June 17, 2014
A Sound Return
Fred Lewis makes the most of his CSS investment
Fred Lewis wears a lot of hats. Father. Husband. Vice Chairman of the Board of Directors for the North Shore Bank of Commerce. Vice President of North Shore Financial Corporation (the bank’s holding company). But this past May, he got to take one off – student.
After four years of studying, Lewis received his Master of Business Administration (MBA) with a concentration in corporate finance from St. Scholastica.
But his path here wasn’t a straight one. After receiving his bachelor’s degree in 2006, Lewis moved to Arizona for a job at Wells Fargo. A few years later, he returned to Duluth to join the family business – North Shore Bank of Commerce.
“My family and I thought that pursuing a master’s degree in business was another important step in gaining the knowledge I needed to excel as a bank executive at an early age,” Lewis said.
They were right.
Fitting his needs
As a father to two children under the age of two and husband to a wife who works as a physician assistant at Essentia Health, flexibility was key in choosing an MBA program. But he didn’t want an education that tethered him to his computer.
“I knew enough about myself academically to know that learning 100 percent online would not be a good experience for me, so I am very glad I chose CSS,” Lewis said. “I was able to take nearly all my classes in the classroom, and developed some great relationships with students and teachers because of that.”
These interactions even extended to the St. Cloud and St. Paul campuses – opening up a slew of networking opportunities among students and faculty there.
“The diversity of the teaching staff at CSS is really unique,” Lewis said. “They bring a lot of real life practical knowledge to the classroom.”
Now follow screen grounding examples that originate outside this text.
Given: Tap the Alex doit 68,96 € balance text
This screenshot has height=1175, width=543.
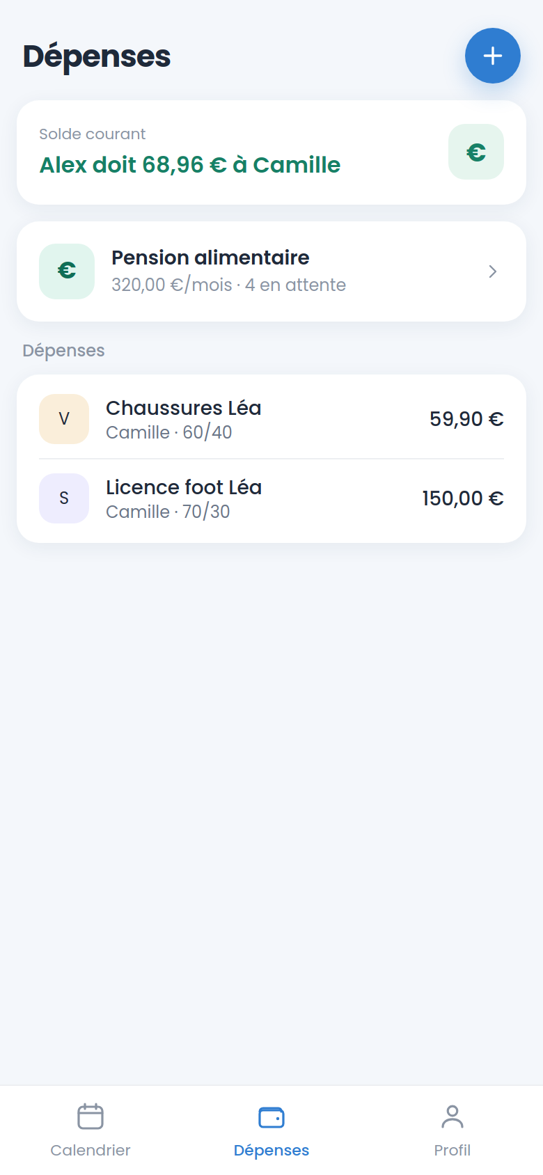Looking at the screenshot, I should (x=190, y=165).
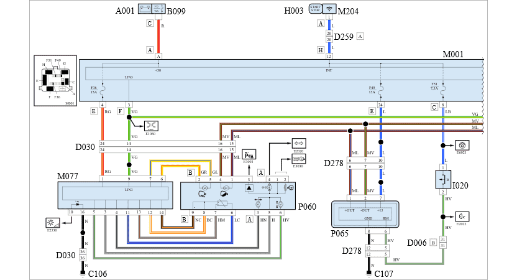Click the D259 connector label
This screenshot has width=517, height=280.
(x=343, y=37)
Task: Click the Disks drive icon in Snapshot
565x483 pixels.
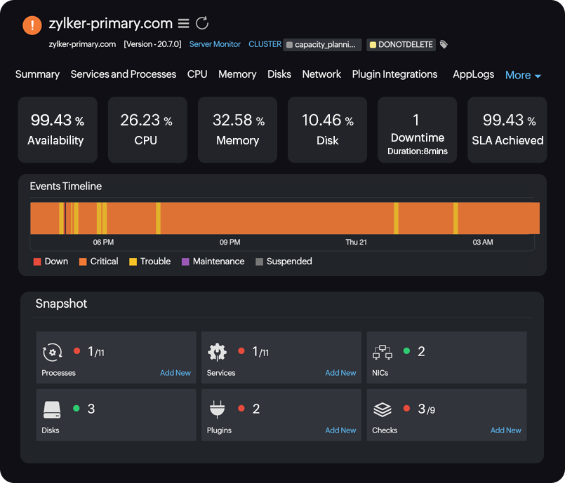Action: (52, 410)
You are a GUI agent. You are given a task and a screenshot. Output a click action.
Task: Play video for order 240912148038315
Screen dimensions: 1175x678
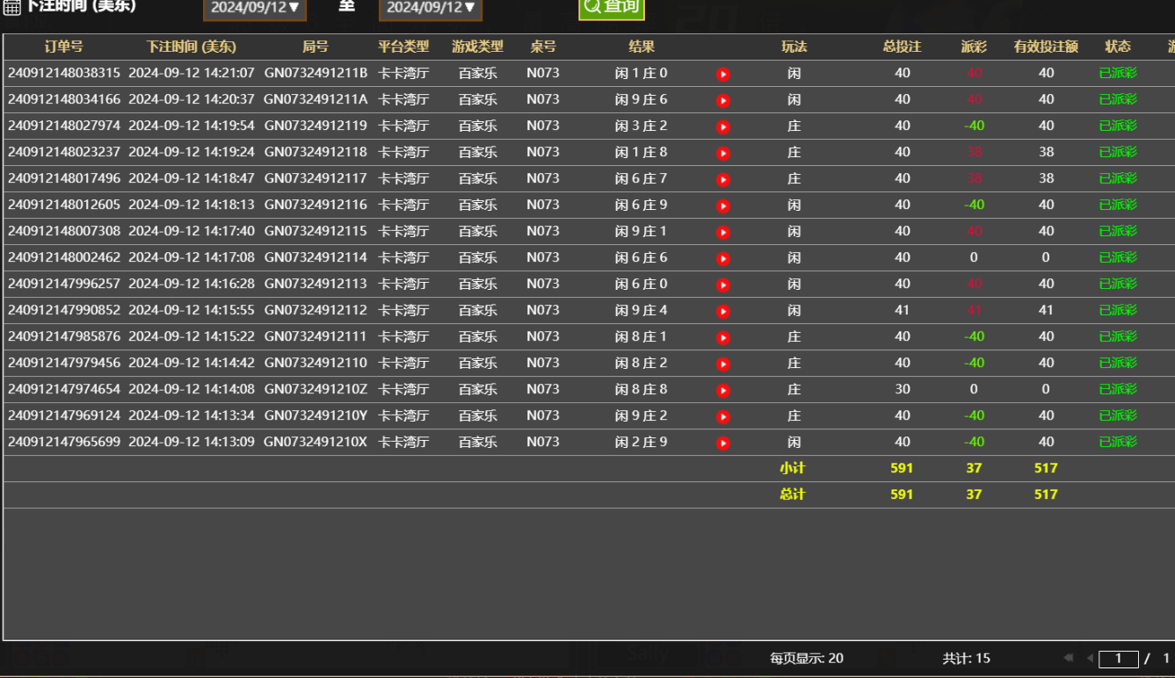pyautogui.click(x=723, y=75)
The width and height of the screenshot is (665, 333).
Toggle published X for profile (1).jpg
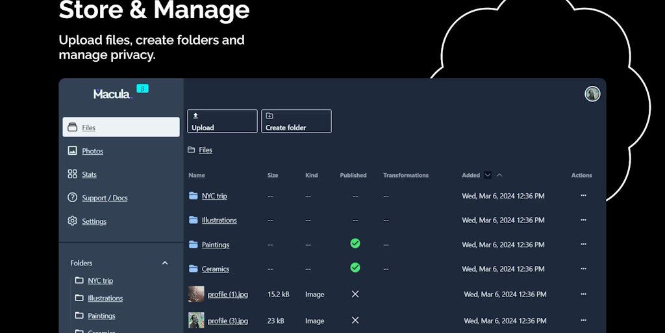tap(355, 294)
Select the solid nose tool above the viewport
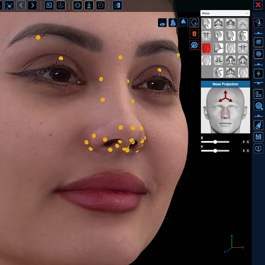This screenshot has width=265, height=265. (173, 23)
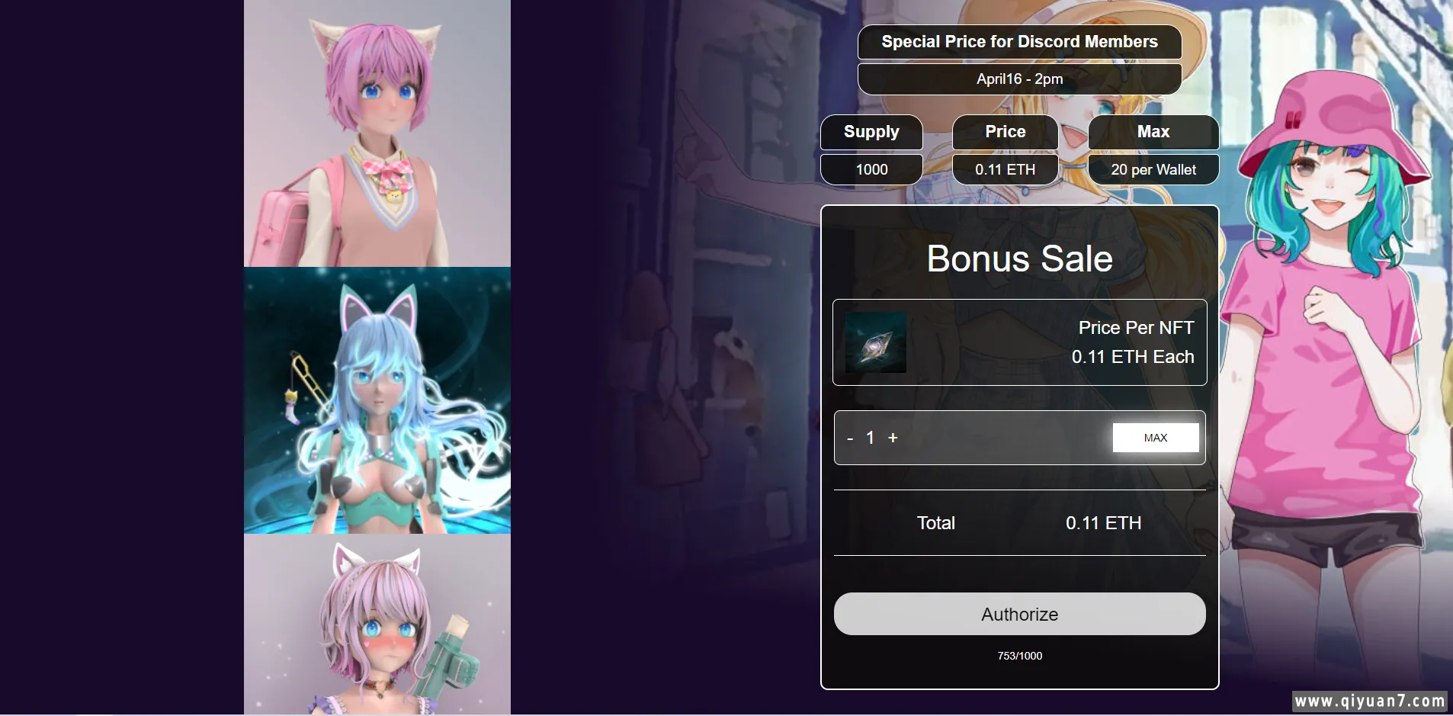Click the 753/1000 minted counter

1019,656
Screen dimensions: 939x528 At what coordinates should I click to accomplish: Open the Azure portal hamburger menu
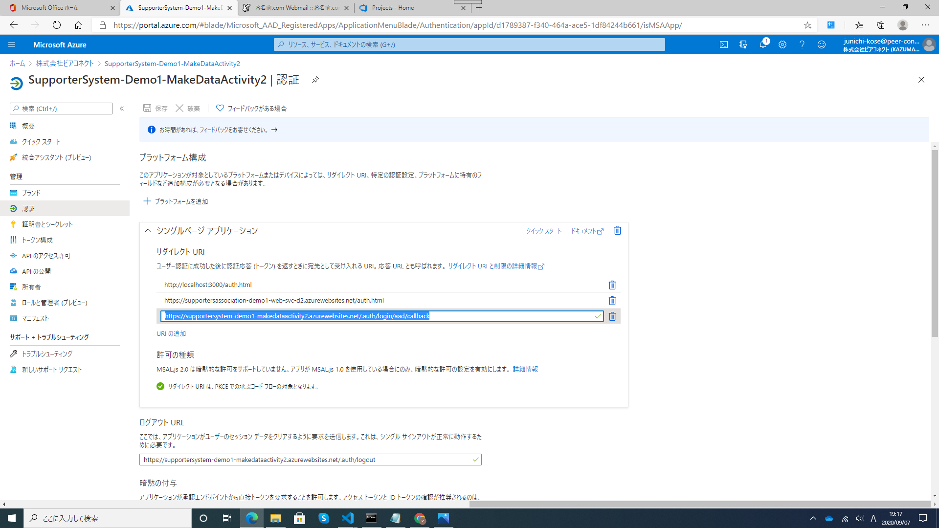point(12,44)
Now Lewis is incorporating this into his daily work at the bank – and taking off even more hats in the process.
“My MBA has given me the knowledge I need to develop strategies for growth at the bank and has helped me relate better to our customers,” Lewis said. “I’m able to take the banker hat off from time to time and discuss our customers’ businesses with them from their perspective more easily.”